Le Chettinad a bouleversé la vie de Michel Adment et Bernard Dragon. «On avait envie d’un changement mais on ne pensait pas que ce serait à ce point. On n’a pas été déçu», raconte Michel qui, avec Bernard, a troqué sa vie parisienne pour Saratha Vilas, un luxueux boutique hôtel à Kothamangalam, au cœur du Chettinad, où ils sont les seuls Occidentaux à des kilomètres à la ronde.
Une envie de changement
Comment deux architectes parisiens, qui ont travaillé sur des projets culturels aussi prestigieux que l’Opéra de Pékin ou l’Oriental Art Center à Shanghai, en sont-ils arrivés là ?
Au départ, une envie de changer de vie… et un voyage en Inde du Sud. « Un voyage court car nous avions peur de l’Inde, du manque d’hygiène, de la pauvreté. » Et là se produit un premier choc, « avec tous les antiquaires, des collections de mobilier, d’objets extraordinaires. On a commencé à acheter des meubles pour les envoyer en France par container où on les a vendus à des amis, des connaissances ».
Un hobby qui devient rapidement une habitude. Les voyages en Inde se multiplient : « Nous avions besoin de ce contact avec la matière qui nous manquait sur nos projets.
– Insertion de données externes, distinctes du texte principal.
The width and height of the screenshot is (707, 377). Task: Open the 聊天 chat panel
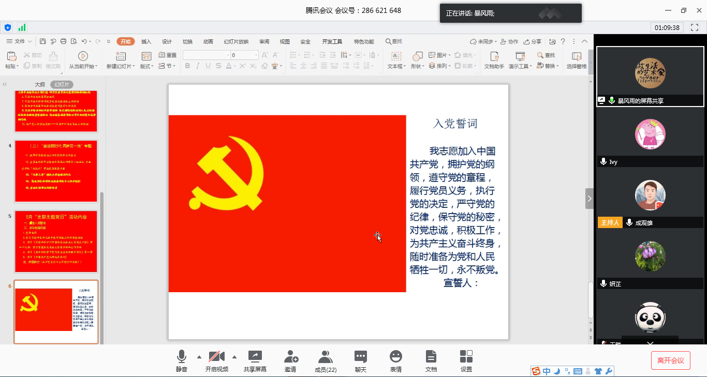[x=361, y=357]
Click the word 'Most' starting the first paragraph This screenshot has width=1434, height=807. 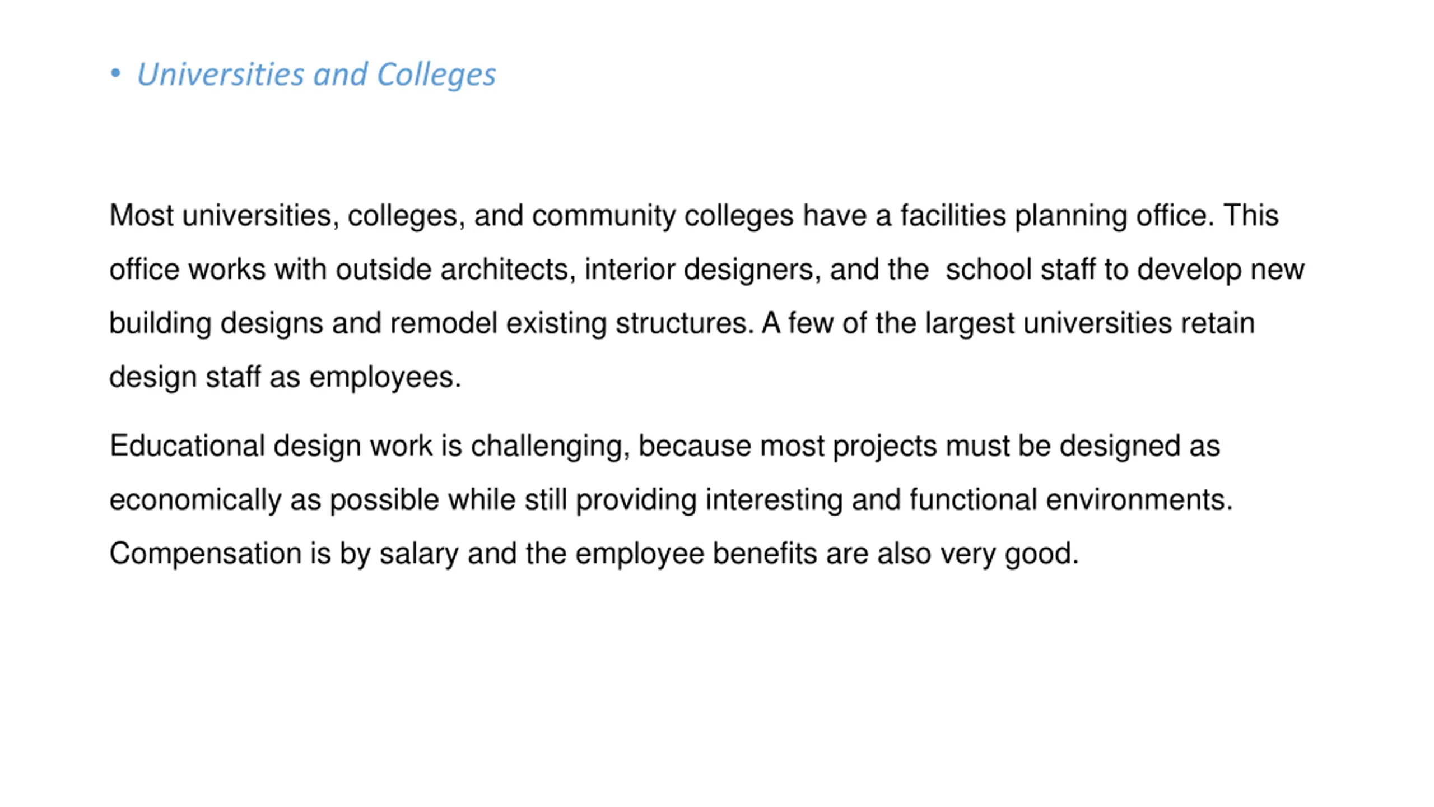(142, 215)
On est venus de plus en plus souvent… Et on n’a pas pu s’en empêcher : on a commencé à dessiner du mobilier et à le faire réaliser au Kerala. »
Et finalement, lorsqu’un poste d’expatrié en Inde se présente, Michel et Bernard sautent le pas et partent s’installer à Chennai. Car les deux architectes ont un plan.
Coup de foudre pour le Chettinad
A force d’arpenter l’Inde du sud de long en large, ils sont tombés sur une région du Tamil Nadu, jusque-là quasi inconnue des touristes et snobée des guides, mais appréciée des antiquaires : le Chettinad.
Une architecture unique
Le Chettinad, c’est d’abord une architecture mêlant influences tamoule et occidentale. Des dizaines de milliers de petits palais ou de grandes villas rappellent la splendeur passée des populations de marchands, financiers éclairés et cultivés qui ont fait fortune en faisant des affaires dans toute l’Asie du sud-est. «On a l’impression de marcher dans des villes romaines, avec des plans tracés au cordeau, de grandes maisons avec des cours intérieures. On a la sensation d’être transporté dans le temps et, en même temps, de retrouver nos racines » explique Michel.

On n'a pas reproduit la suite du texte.